# Poorly axolotl, warning pics may be upsetting



## TIMOTHY AND MATILDA (Oct 31, 2008)

This is my biggest male Axolotl,last night we noticed his tail and bottom had been bitten,we separated him from the other 3,2 females and a male,then this morning he has very bad bruising on his body
We have put him in clean fresh water in the fridge,to keep him calm and cool,Do I need to see a vet or will the journey stress him further?He has veins visible all over his body,I am so shocked that his his body looks so damaged as he was separated straight away


----------



## whale_omelette (Jun 3, 2010)

poor axie! i hope he just regenerates that bit and hes ok


----------



## GemzD26 (Sep 22, 2009)

TIMOTHY AND MATILDA said:


> This is my biggest male Axolotl,last night we noticed his tail and bottom had been bitten,we separated him from the other 3,2 females and a male,then this morning he has very bad bruising on his body
> We have put him in clean fresh water in the fridge,to keep him calm and cool,Do I need to see a vet or will the journey stress him further?He has veins visible all over his body,I am so shocked that his his body looks so damaged as he was separated straight away image


Ouch that looks so sore!!!

Did this wound happen after feeding???

I would keep him in the fridge and keep a empty 2lt bottle of coke filled with declorinated water in the fridge also.
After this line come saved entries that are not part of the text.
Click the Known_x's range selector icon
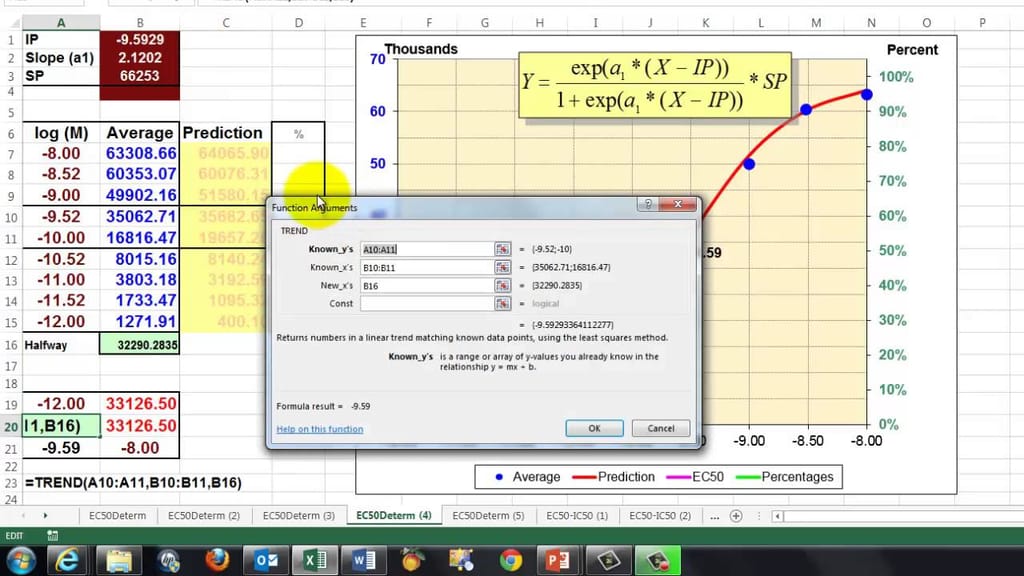The image size is (1024, 576). coord(503,267)
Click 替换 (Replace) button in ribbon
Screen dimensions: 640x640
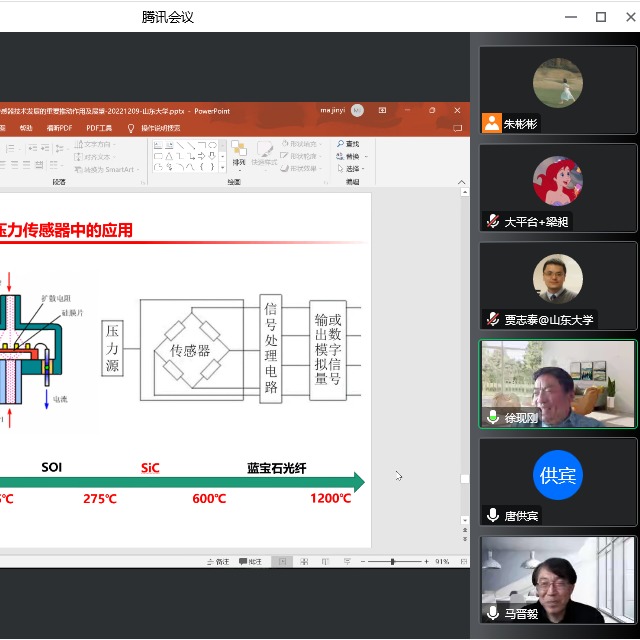pyautogui.click(x=351, y=156)
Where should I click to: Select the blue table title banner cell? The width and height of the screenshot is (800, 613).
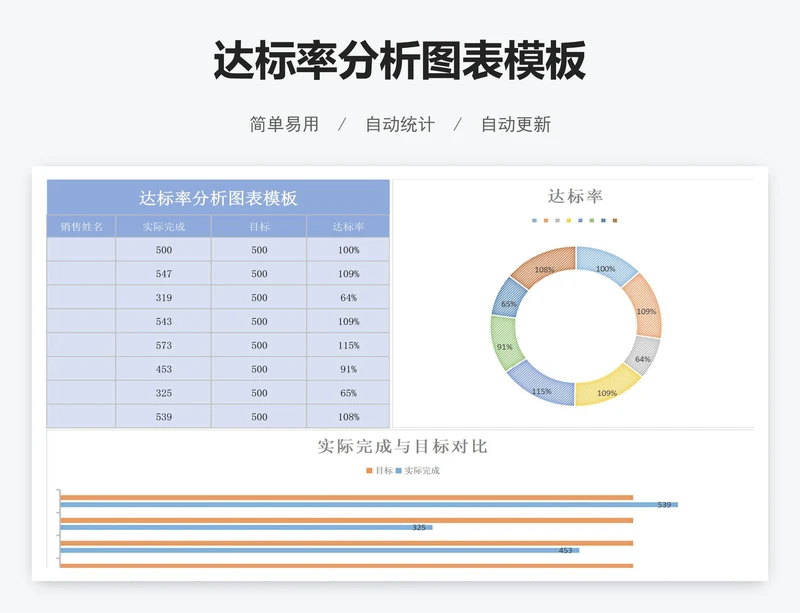(x=218, y=198)
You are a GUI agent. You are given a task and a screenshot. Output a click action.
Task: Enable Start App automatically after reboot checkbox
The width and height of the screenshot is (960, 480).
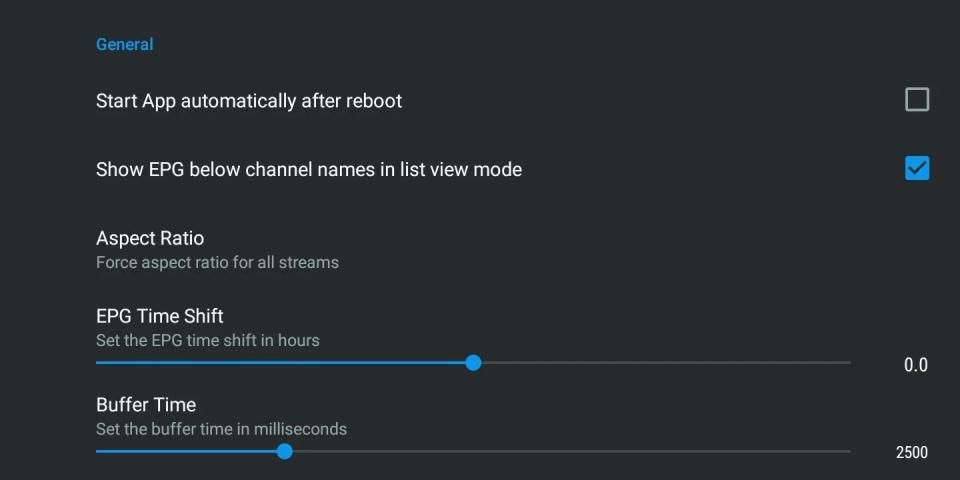916,100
So when you are changing over his water the temperture will be exactly the same as what he was sitting in.

I would out a teatowel over the dish. Bright light tends to hurt axolotls eyes as they have no eyelids.

My tanks with no lightstrips in the hoods they get the natural light from the window everyday.

I personally would keep him in the fridge for upto a few weeks keeping an eye on him and changing him everyday.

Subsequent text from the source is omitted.